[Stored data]
____________________

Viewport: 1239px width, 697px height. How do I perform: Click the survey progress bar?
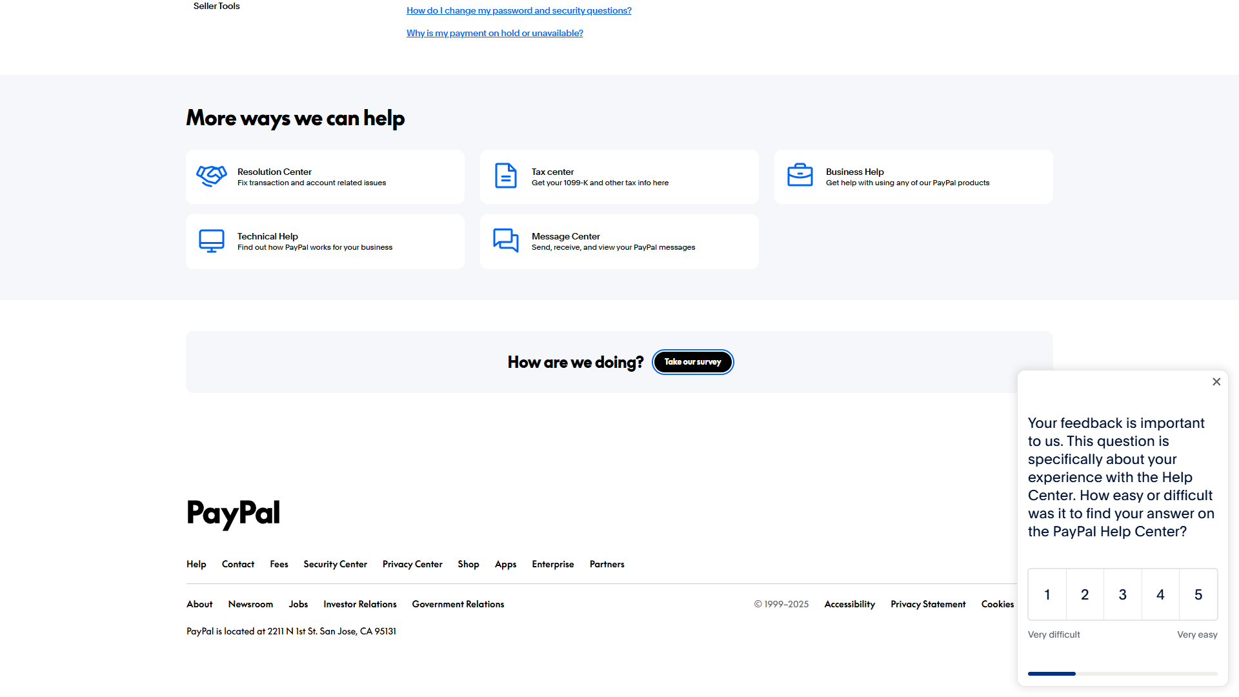[x=1122, y=673]
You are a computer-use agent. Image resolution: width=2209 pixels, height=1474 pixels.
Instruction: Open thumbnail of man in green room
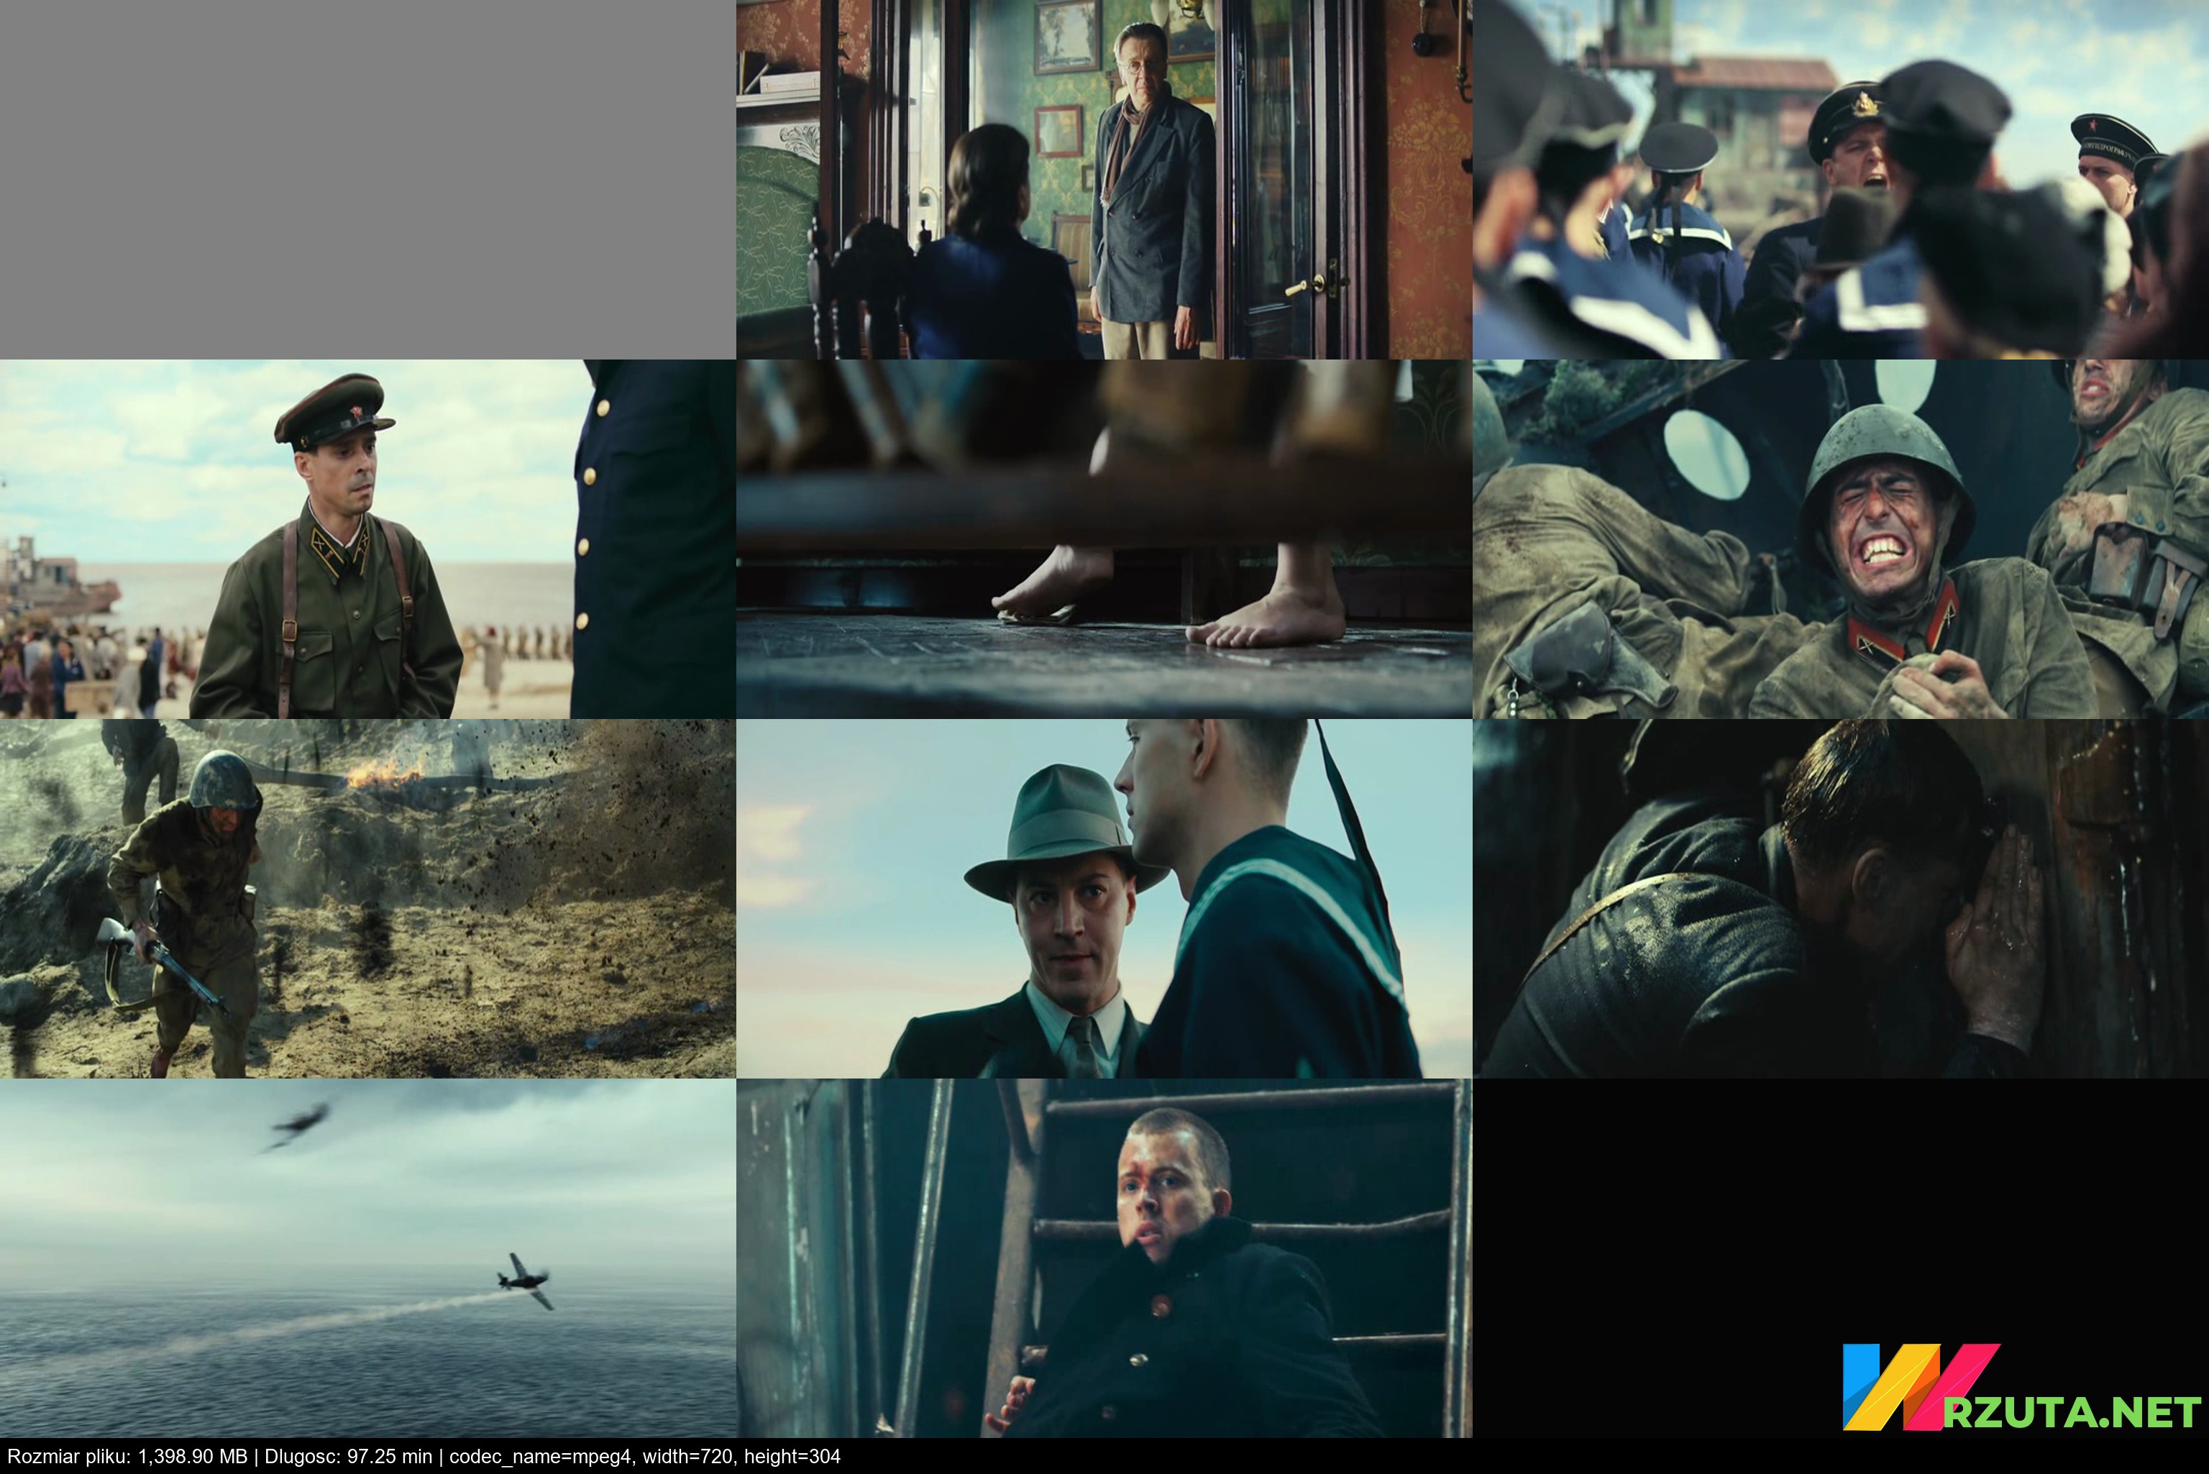tap(1104, 179)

____________________

▶ [REQUIREMENT] Retype each line above exactly and leave out any picture.

▶ [REPLY TO THE TASK]
Viewport: 1239px width, 697px height. How do I perform: Click the survey progress bar?
[x=1122, y=673]
You are a computer-use agent. Image resolution: width=2209 pixels, height=1474 pixels.
Instruction: Open thumbnail of man in green room
tap(1104, 179)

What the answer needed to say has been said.